Timing of Aspirin use in Colorectal Cancer Chemoprevention

A Prospective Cohort Study

Yin Zhang, MD; Andrew T. Chan, MD, MPH; Jeffrey A. Meyerhardt, MD, MPH; Edward L. Giovannucci, MD, ScD

Disclosures

J Natl Cancer Inst. 2021;113(7):841-851. 

In This Article

Abstract and Introduction

Abstract

Background: Prior epidemiological and intervention studies have not been able to separate independent effects of dose, timing, and duration of aspirin use in colorectal cancer (CRC) chemoprevention. We examined aspirin-based CRC chemoprevention according to timing in the Nurses' Health Study and Health Professionals Follow-Up Study.

Methods: The exposures include cumulative average dose and total duration of aspirin use in more than 10 years before follow-up started (remote period) and in the immediate 10 years before follow-up started (recent period). Cox models were used to estimate hazard ratios (HRs) and 95% confidence intervals (CIs) for exposures and CRC risk.

Results: Aspirin use of longer than 10 years before follow-up started (HR = 0.88, 95% CI = 0.83 to 0.94) per 5-year increment and the immediate 10 years before follow-up started (HR = 0.90, 95% CI = 0.84 to 0.96) were similarly important in CRC chemoprevention, though a 5-year lag was required for a clear benefit in the recent period. In the remote period, the association was not dose dependent; compared with less than 0.5 standard-dose (325 mg) tablets per week; hazard ratios were 0.78 (95% CI = 0.63 to 0.98), 0.81 (95% CI = 0.72 to 0.91), and 0.74 (95% CI = 0.64 to 0.86) for doses of 0.5 to less than 1.5, 1.5 to less than 5, and 5 and more tablets per week, respectively. However, there was dose dependency in the recent period (with respective HR = 0.91, 95% CI = 0.79 to 1.06; HR = 0.87, 95% CI = 0.77 to 0.98; and HR = 0.76, 95% CI = 0.64 to 0.91).

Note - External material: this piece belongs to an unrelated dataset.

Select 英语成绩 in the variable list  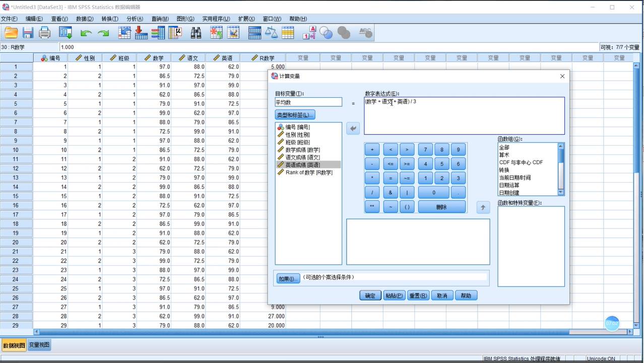point(302,165)
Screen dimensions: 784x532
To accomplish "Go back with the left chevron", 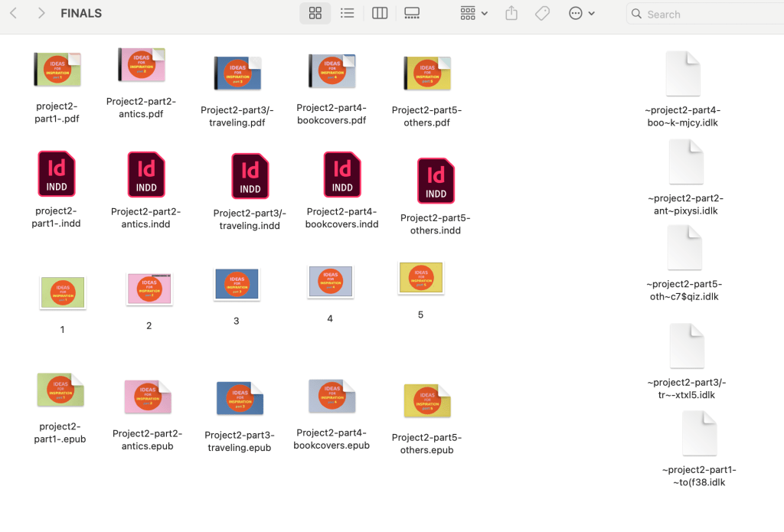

Conclusions: A suggestive benefit necessitates at least 6–10 years and most clearly after approximately 10 years since initiation of aspirin. Remote use and use within the previous 10 years both contribute independently to decrease risk, though a lower dose may be required for a benefit with longer term use.

Introduction

The global disease burden of colorectal cancer (CRC) is substantial.[1,2] CRC accounted for 10% of all new cancer diagnoses and 9% of cancer deaths worldwide[1] and is estimated to be the third-most common incident cancer and the second leading cause of cancer death in the United States in 2020.[2] Aspirin (acetylsalicylic acid) is the most promising chemopreventive agent for CRC, with convincing evidence having emerged over the past 3 decades[3–8] since the hypothesis and initial observational studies and trials in this field were reported.[3,9–15] In 2016, after systematic evidence reviews[16] and the balance of benefits and harms,[17] the US Preventive Services Task Force (USPSTF) recommended low-dose aspirin for CRC primary prevention among US adults with specific age and cardiovascular risk profiles as a crucial first step.[18]

Although the USPSTF recommendation reflects mounting evidence for the potential of aspirin in the complex landscape of CRC primary prevention, several important issues remained unsatisfactorily resolved entering the 2020s. Timing is a critical issue in aspirin-based CRC chemoprevention strategies.[4,6,18] The concept of "delayed chemoprevention," initially suggested by the Nurses' Health Study (NHS) and Health Professionals Follow-up Study (HPFS) analyses,[10,11] borne out over time, indicates that the observable benefit of aspirin on CRC would require approximately 10 or more years after initiation of aspirin use.[4,11,12,18–20] Aspirin may act at early stages of CRC carcinogenesis. However, important questions regarding timing remain, including if there is a time lag to demonstrate an apparent benefit, is continuing use necessary to reduce risk, or does it add benefit over remote use? If a benefit occurs in the remote period (eg, use before 10 years in the past), what is the dose and duration effect during this period? Is benefit of long-term aspirin use dose dependent? Is there heterogeneity in minimal effective dose across timing? Prior studies have not been able to adequately distinguish the effect of aspirin use according to timings (ie, in the remote and recent periods separately).

The NHS[21] and HPFS[22] longitudinal cohorts afford rich sources to consistently add high-quality evidence to this field.[4,10,11,20,23] We thus comprehensively investigated the pivotal role of timing in aspirin-based primary CRC chemoprevention.